*Geciteerde tekst:*
ECLI:NL:RBDHA:2024:6996
Rechtbank Den Haag
- Eerste aanleg - enkelvoudig
- Rechtspraak.nl
Beoordeling van het beroep tegen het niet in behandeling nemen van een asielaanvraag op basis van de Dublinverordening
Op 8 mei 2024 heeft de Rechtbank Den Haag uitspraak gedaan in de zaak van een Guinese eiseres die een verblijfsvergunning asiel voor bepaalde tijd had aangevraagd. De staatssecretaris van Justitie en Veiligheid had deze aanvraag niet in behandeling genomen, omdat Frankrijk verantwoordelijk was voor de behandeling van de aanvraag. De rechtbank oordeelde dat de staatssecretaris terecht had besloten om de aanvraag niet in behandeling te nemen, op basis van de Dublinverordening. De rechtbank benadrukte dat de lidstaten het belang van het kind voorop moeten stellen bij alle procedures, maar dat in dit geval de situatie van de minderjarige dochter van eiseres onlosmakelijk verbonden was met die van haar moeder, en dat Frankrijk verantwoordelijk was voor de behandeling van de asielaanvraag.
De rechtbank overwoog dat eiseres niet had aangetoond dat er een reëel risico bestond op een onmenselijke of vernederende behandeling in Frankrijk, en dat de staatssecretaris er in het algemeen van uit mocht gaan dat Frankrijk zijn verdragsverplichtingen nakomt. De rechtbank concludeerde dat de staatssecretaris voldoende rekening had gehouden met de belangen van de minderjarige dochter, en dat de enkele stelling van eiseres dat haar dochter in Nederland moest blijven om contact met haar vader te onderhouden, onvoldoende was om aan te nemen dat het belang van het kind zich tegen een overdracht verzet.
De rechtbank verklaarde het beroep ongegrond en bevestigde de beslissing van de staatssecretaris om de aanvraag niet in behandeling te nemen. Eiseres kreeg geen vergoeding van haar proceskosten. Deze uitspraak is openbaar gemaakt en partijen hebben de mogelijkheid om verzet aan te tekenen tegen deze beslissing binnen zes weken na bekendmaking.

*Invoergegevens:*
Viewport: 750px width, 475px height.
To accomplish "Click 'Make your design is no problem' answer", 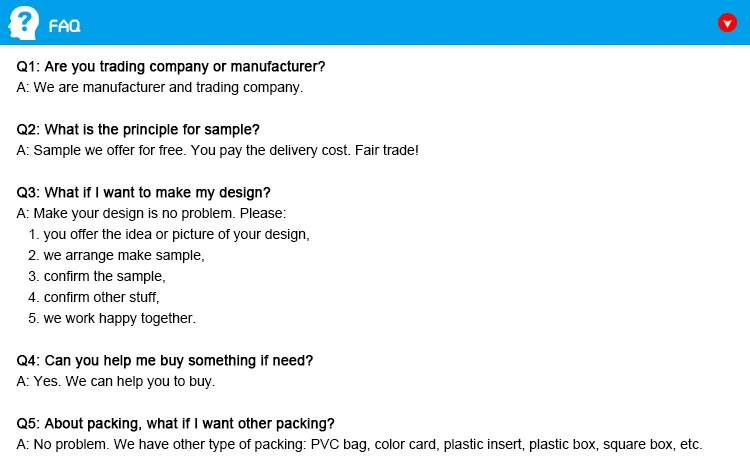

---

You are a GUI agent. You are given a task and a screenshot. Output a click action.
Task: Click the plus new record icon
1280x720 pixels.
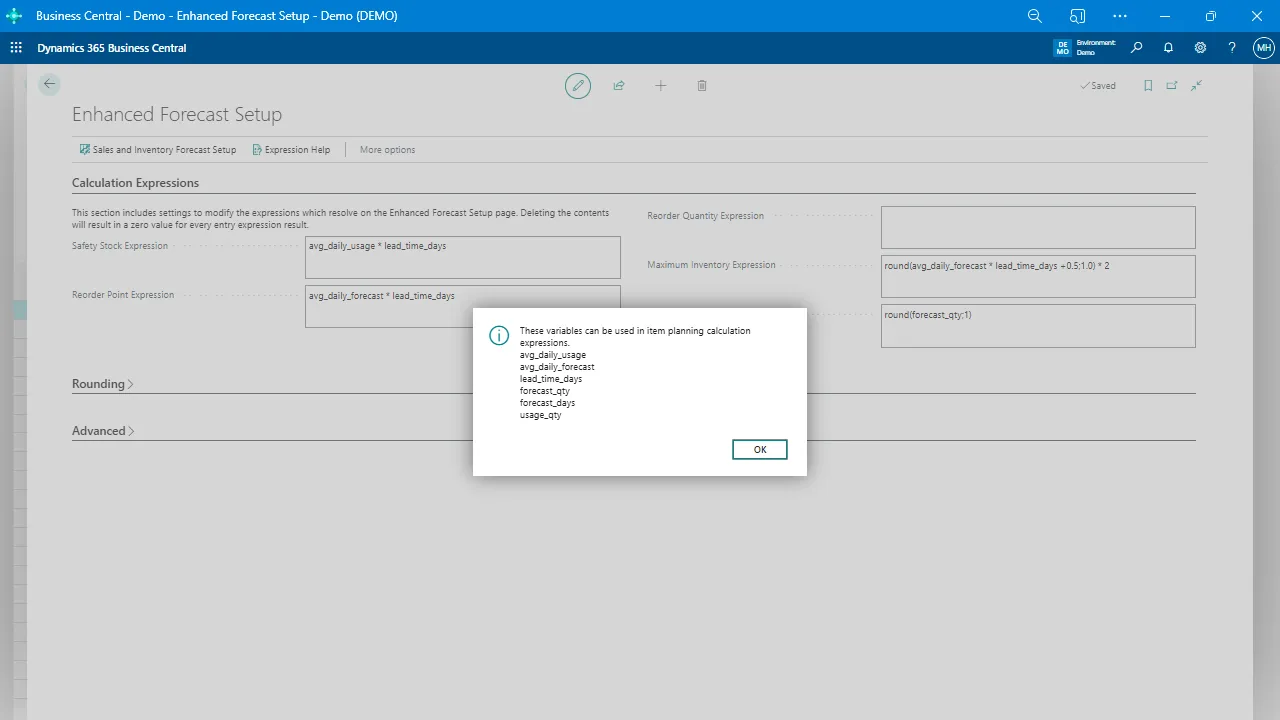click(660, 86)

* * *

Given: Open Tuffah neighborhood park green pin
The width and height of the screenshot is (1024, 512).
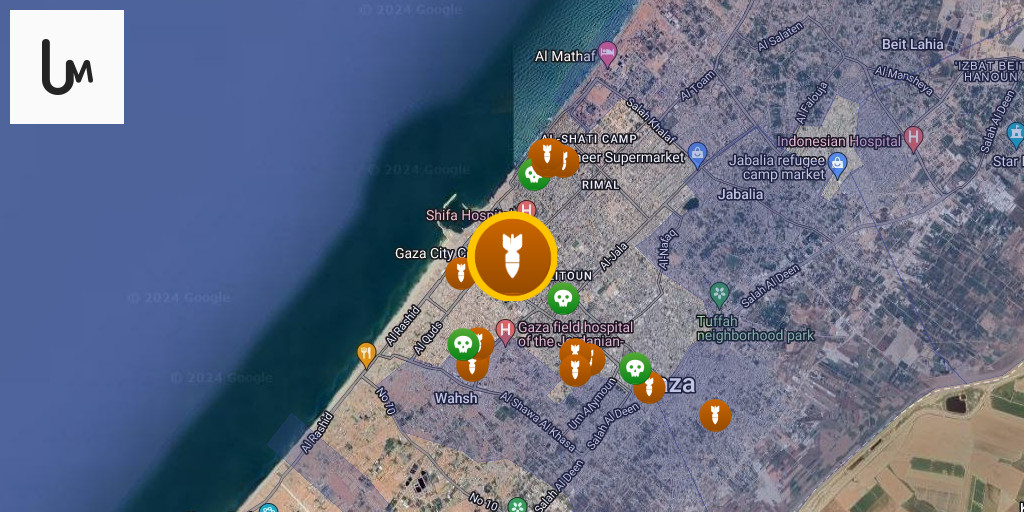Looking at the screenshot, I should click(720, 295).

*Opdracht:* Werk de tekst over de asieluitspraak bij door het deel tussen "De rechtbank verklaarde" en "weken na bekendmaking.", beide inbegrepen, opnieuw te geven en daarin "zes weken" te vervangen door "vier weken".

*Antwoord:*
De rechtbank verklaarde het beroep ongegrond en bevestigde de beslissing van de staatssecretaris om de aanvraag niet in behandeling te nemen. Eiseres kreeg geen vergoeding van haar proceskosten. Deze uitspraak is openbaar gemaakt en partijen hebben de mogelijkheid om verzet aan te tekenen tegen deze beslissing binnen vier weken na bekendmaking.